SACRAMENTO (CBS13) — By the end of the summer, all of California's alcohol servers and their managers are required to complete mandatory training and have a valid Responsible Beverage Service certification from the Department of Alcoholic Beverage Control.

The law, that goes into effect on July 1st, gives servers and their managers 60 days meet the requirements under Assembly Bill 1221 and Assembly Bill 82. AB 1221. An alcoholic server is anyone employed at an ABC on-premises licensed establishment who is responsible for checking identifications, taking customer orders, and pouring or delivering alcoholic beverages.

The training can be done online and there are nearly 50 approved training providers and that number is expected to grow, according to ABC spokesperson John Carr.

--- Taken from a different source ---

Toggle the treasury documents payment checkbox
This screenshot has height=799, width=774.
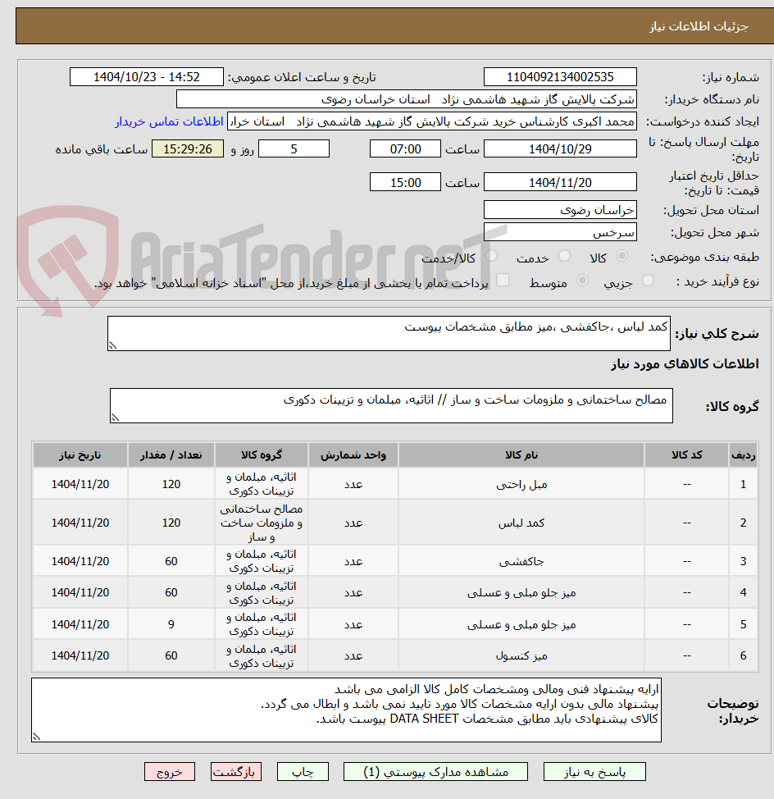coord(503,280)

New hires that meet the criteria would be required to complete the certification within 60 days of their first day on the job.

RBS Training and Certification is a Three-Step process:

  1. Register with ABC as a Server on the RBS Portal
  2. Take RBS training from an approved RBS Training Provider
  3. Return to the RBS Portal to take ABC's alcohol server certification exam.

As of June 4th, 58,000 people have accessed the RBS portal as part of the certification process. That number is expected to grow as the summer continues, according to Carr.

"We want to make sure people are having a good time, but also that people get home safe. it's a tough balance," said Kent Souza, Executive Chef and General Manager of 58 Degrees and Holding in Midtown Sacramento. 

Souza said the training is a positive for new hires just beginning their careers in the restaurant and service industry.

"This is a great opportunity to learn and acknowledge their role as a bartender and a server," said Souza.

Saturday night behind the bar at 58 Degrees and Holding, Kurra Stenberg, the bartender, made a round of shots ordered by guests.

Stenberg has been a bartender for five months and said the most challenging part of her job is after patrons have had multiple drinks.

"You have to keep track of how many drinks everyone's had, or what different peoples tolerance level is, if they were drinking before they got here, and like you keep track of that interaction throughout it," said Stenburg.

She said she builds connections with anyone that sits down at the bar, like she would a table she was serving in a restaurant, because it's an important piece to safely serving.

"It's a very human to human interaction and you cater that to where each person is at," said Stenberg. 

The training covers five areas the effects of alcohol on the body and the community, laws and regulations, intervention, and good management policies.

It takes 3-4 hours of training and 2 hours for the exam, that is open-book and open-note. ABC scores the exams.

ABC spokesperson John Carr told CBS13 ABC will work with businesses through the new requirements and is focused on an education first approach.